Entonces contesté que aunque ocultara

un secreto fatal, desesperado

u horrendo, lo dijera, y buscaría

por todo el ancho mundo su remedio.

Entonces exclamó: “Un día tras otro,

me preguntas, y yo, porque padezco

tan gran tormenta en medio del cerebro

que el viento me alzará, mando, prohíbo,

suplico y malgasto mi aliento”. Entonces

dije: “Aunque fuese malo lo que ocultas,

decirlo no podría hacerte mal,

y, si es malo, sería aún peor

que el túmulo o la piedra que preservan

dentro toda virtud y nos arrojan

mil sueños que devastan nuestra vida,

luces, sombras, que agitan el cerebro”.

Viendo que aún callaba, me agaché

y le dije al oído, muy en secreto:

“Y si es una mujer quien lo ha causado,

quiera ella o no quiera, mis guerreros,

aunque hayan de pasar a Escandinavia

y tengan que prenderla entre sus huestes,

le harán mirar su obra, porque apague

el almiar que encendiera; y aunque ella luzca

ropas de seda o porte una corona,

no estará orgullosa conociendo

en el interior de su corazón

que nuestro gran tesoro en este mundo

es el dar, aunque sea brevemente,

la dicha a nuestros hijos y a los hombres”.

Entonces él, pensando sin pensar,

diciendo lo que apenas deseaba,

suspiró: “Tú podrías sanarme, Edain”.

Al oír esta frase me marché,

y nueve días otros lo cuidaron,

y nueve días dio vueltas mi mente

en redor del zodiaco catastrófico,

murmurando que el túmulo incurable

rebasa nuestras dudas y piedad.

Mas después de pasar los nueve días

volví junto a su silla, e inclinándome

dije que mientras todos descansaban

a la choza de un leñador se fuera

—pues le daría fuerzas la esperanza—

al oeste de Tara, entre avellanos,

y allí oculto aguardara a que un amigo,

según le había dicho, lo sanara,

un amigo cordial.

En noche oscura

a tientas fui por hayas y avellanos

hasta hallar el lugar que iluminaba

el chisporretear de una tea; Ardan

dormido estaba en un montón de pieles,

y a pesar de llamarlo y de intentarlo

sacar del sueño, no lo desperté.

Esperé a que la noche terminara,

y después, con temor de que un labriego

camino de la trilla o de sus pastos,

pudiera verme, me marché.

Entre rocas

cubiertas por la hiedra, cual la luz

celeste de una espada, apareció

un ser de majestad extraordinaria

con ojos como los de un gran milano

batiendo el bosque.
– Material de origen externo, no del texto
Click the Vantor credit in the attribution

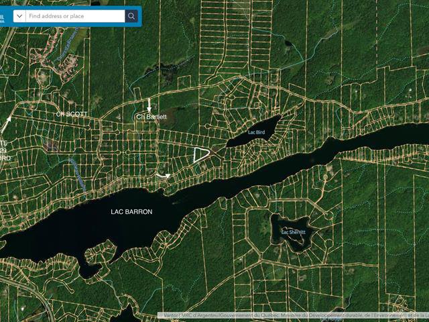[x=168, y=315]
Toda temblorosa,

lo vi como al milano el urogallo,

mas con mágica voz muy melodiosa

dijo: “Un largo cortejo extenuante

es el hablar de amor por boca ajena

y ver bajo los párpados de otro,

pues mis artes le dieron la pasión

a ese durmiente, y ya con mi deseo

cumplido, aquí te traje, para a solas

contigo hablar. Después mis artes dieron

final a su pasión, dejando sólo

sueño. Despertará al hacerlo el sol,

se pondrá en pie y se frotará los ojos

y no sabrá qué acceso padeciera

por doce meses”. Yo retrocedí

asustada, pero la voz siguió:

“Mujer, yo fui tu esposo en otro tiempo

en que el aire montabas y bailabas

en la espuma que gira y con el polvo

en días que olvidaste, traicionada

a estar en una cuna. Hoy he venido

a tomarte de nuevo como esposa”.

Dejé de tener miedo; con su voz

consiguió despertar viejos recuerdos,

mas respondí: “Soy esposa del Rey Eochaid,

y a su lado he tenido cuanta dicha

aguarda a las mujeres”. Imperiosa,

su voz hizo que el cuerpo pareciera

como una cuerda bajo un arco, y dijo:

“¿Qué dicha alcanzar pueden los amantes

si saben que ésta acaba en piedra muda?

Pero allí donde alzamos nuestros súbitos

palacios en el aire, los placeres

no acaban en fatiga, ni corrompe

el tiempo la mejilla, ni pie existe

que llegue a fatigarse de la danza,

ni boca que no ría; mas mis labios

lamentan entre labios que celebran

a su amor, el vacío de tu lecho”.

¿Cómo podría amar, le contesté,

si no es que cuando el alba alumbra el lecho

y muestra a mi marido que allí duerme

he suspirado “El brío y la nobleza

desaparecerán”? ¿O cómo puede

enjugar el amor sus sinsabores

si no es porque al dormir entre mis brazos,

cansado, al niño amo en el adulto?

¿Qué pueden del amor saber, si ignoran

que éste erige su nido en un repecho

al cual, sobre un barranco, azota el viento?

“Sabiendo que en el lecho mortuorio”,

entonces dijo él, “has de devolver,

quiéraslo o no, esta vida ya olvidada,

¿a qué vivir cuarenta años o treinta

yo solo, con toda esta dicha inútil?”

Entonces me tomó en sus brazos, pero

mis manos lo apartaron, y grité:

“No creo que jamás exista un cambio

que consiga tachar de mi memoria

esta vida que es dulce por la muerte;

pero si lo creyera, que tuviesen

un ansia redoblada mis dos labios

por lo que es doblemente breve”.

Luego,

la forma que mis manos apretaban

se evaporó de súbito. Caí,

pero un haya detuvo mi desplome

y agarrándome oí cantar los gallos

sobre Tara.

El Rey Eochaid, cabizbajo,

le dio gracias por lo hecho por su hermano,

sus promesas y aquello que rehusó.

Al punto los mugidos del ganado

se oyeron tras los muros, y la puerta

de bronce vio pasar a los guerreros

cansados de luchar vociferando,

y el hermano de Eochaid en el medio

ignorante les dio la bienvenida.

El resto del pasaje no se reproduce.